11. October 2013 11:53
Scorn and humiliation have been heaped on the literacy and numeracy skills of adults in England and Northern Ireland. The UK (excluding Scotland and Wales) has scored poorly – 13th in literacy and 16th for numeracy – in a major new study by the OECD of more than 150,000 people aged 16 to 65 in 24 countries.
In the OECD study, published in October 2013, Japan came out top both for literacy and numeracy, with Finland 2nd in each case. In literacy places 3 to 5 in the rankings were filled by the Netherlands, Australia and Sweden; in numeracy it was Sweden, the Netherlands and Norway in that order.
One bright spot in the findings for the UK – it is rated much better in getting people to use their skills at work. Andreas Schleicher, OECD deputy director for education, comments that the UK and US is “very good at extracting the maximum out of limited skills bases”, but Japan is only “so so”. Individuals “that are highly skilled get a lot out of this, those that are poorly skilled pay a high price”, he said.
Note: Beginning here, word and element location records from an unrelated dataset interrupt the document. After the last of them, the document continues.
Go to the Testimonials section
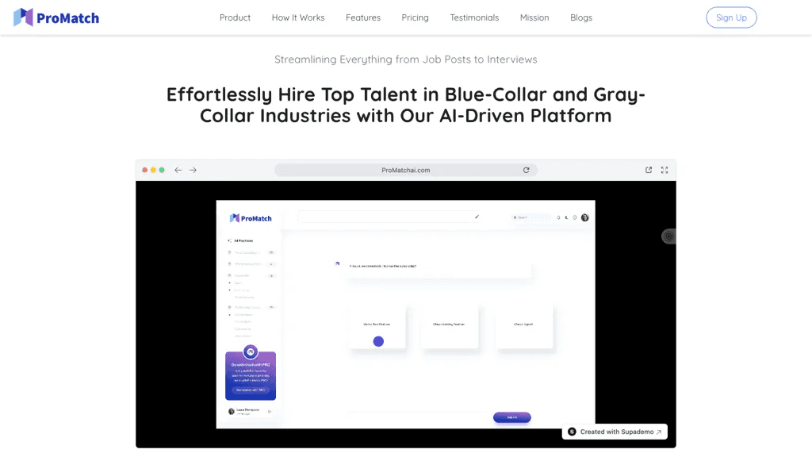coord(474,17)
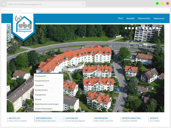The width and height of the screenshot is (171, 128).
Task: Click the yellow window button
Action: coord(162,3)
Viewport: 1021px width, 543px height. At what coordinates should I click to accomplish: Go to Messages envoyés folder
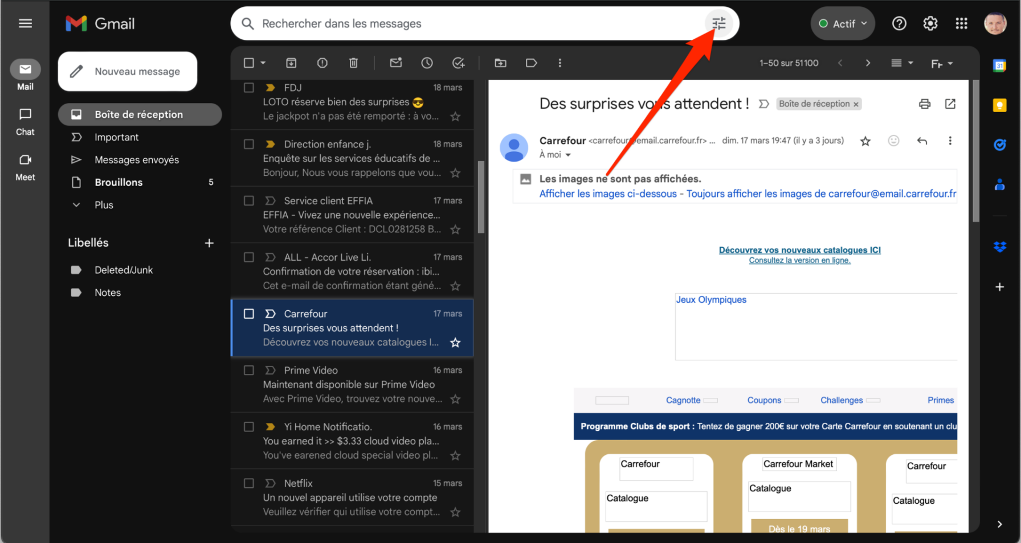coord(137,160)
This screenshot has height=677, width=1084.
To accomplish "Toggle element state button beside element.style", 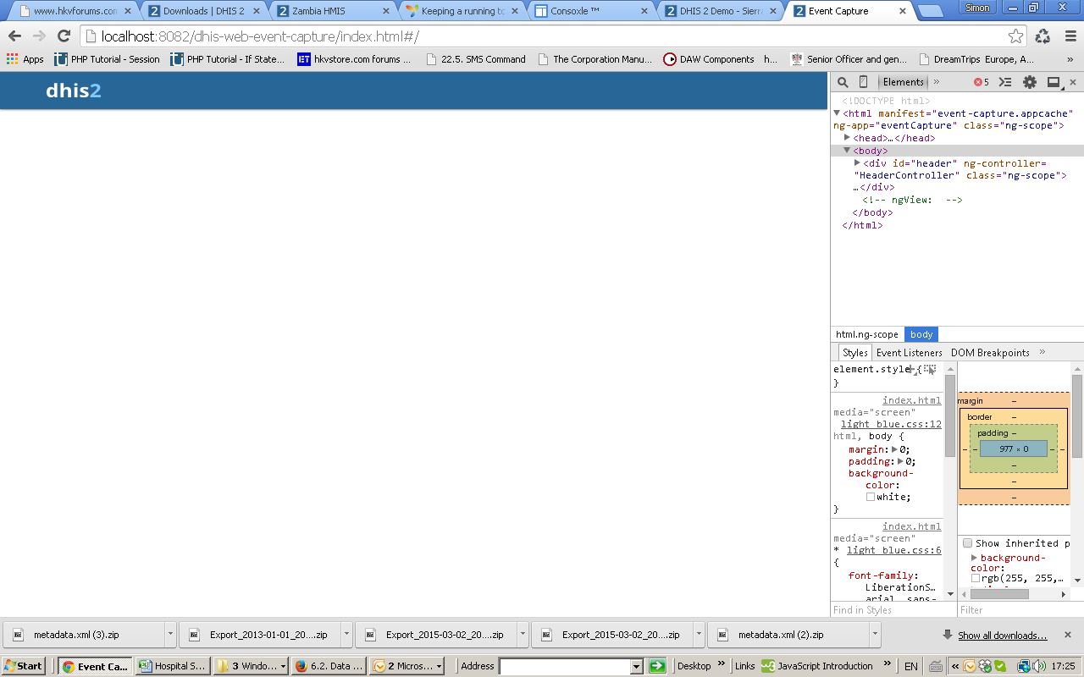I will coord(930,369).
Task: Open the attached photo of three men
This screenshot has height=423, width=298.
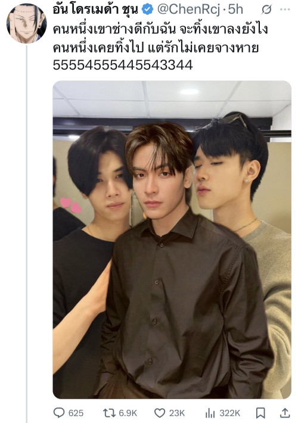Action: pos(172,240)
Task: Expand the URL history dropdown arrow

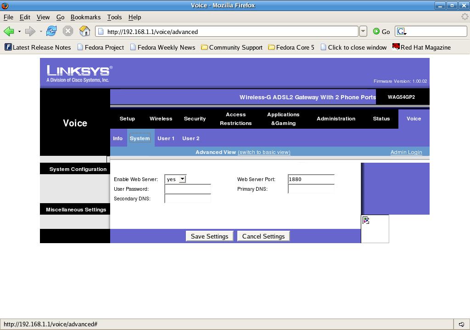Action: point(363,31)

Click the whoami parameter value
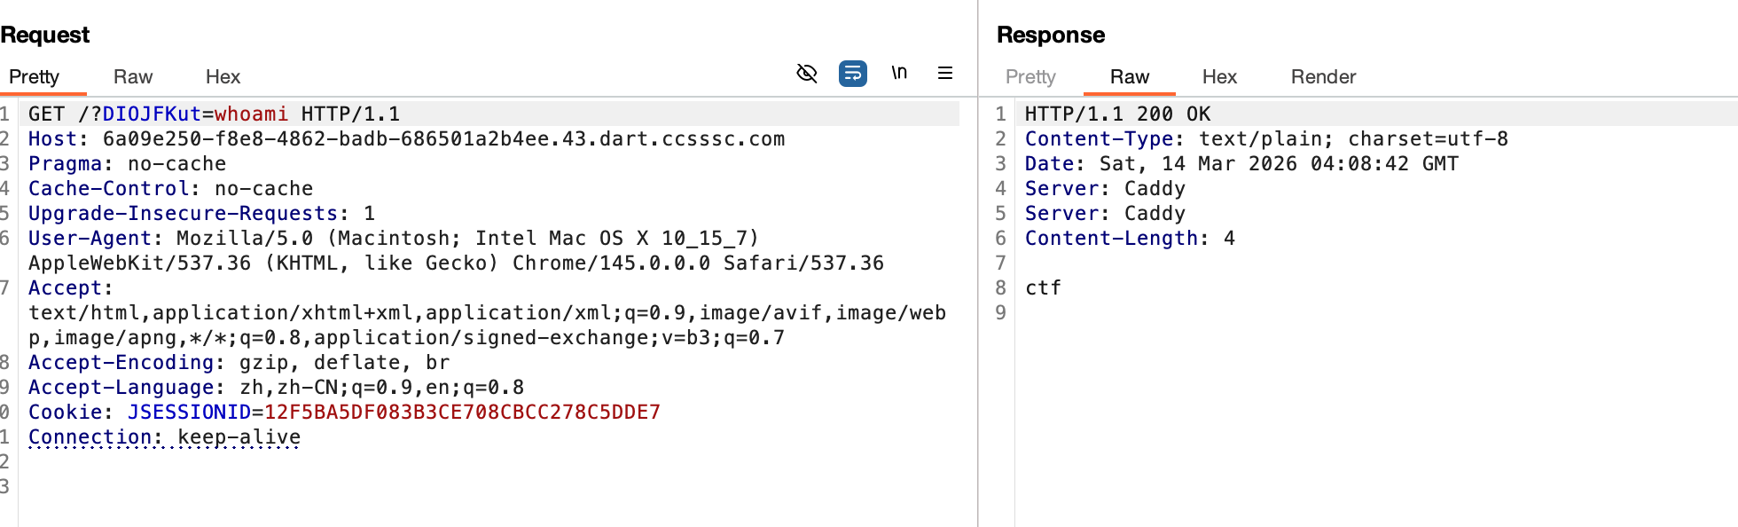click(251, 114)
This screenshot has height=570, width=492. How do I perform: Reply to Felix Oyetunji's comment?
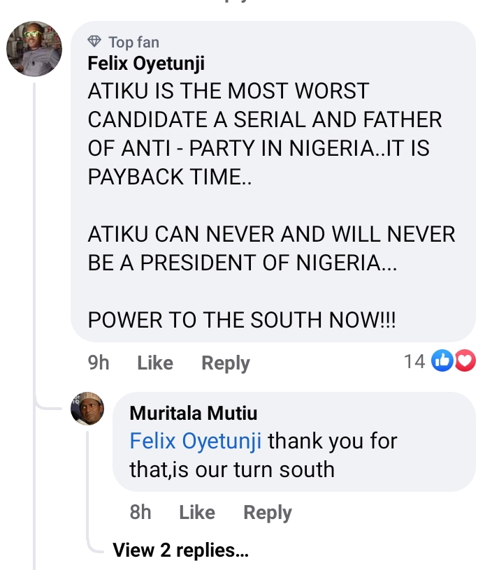pos(225,363)
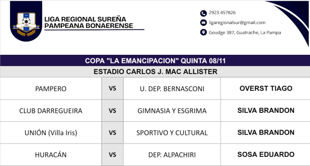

The study shows that England is the only country in the survey where results are going backwards – with the older generation better than the younger. It is worrying that England's 16 to 24-year-olds lag behind in 22nd place for literacy and 21st for numeracy out of 24.The study reveals that there are 8.5 million adults in England and Northern Ireland with the numeracy levels of a 10-year-old.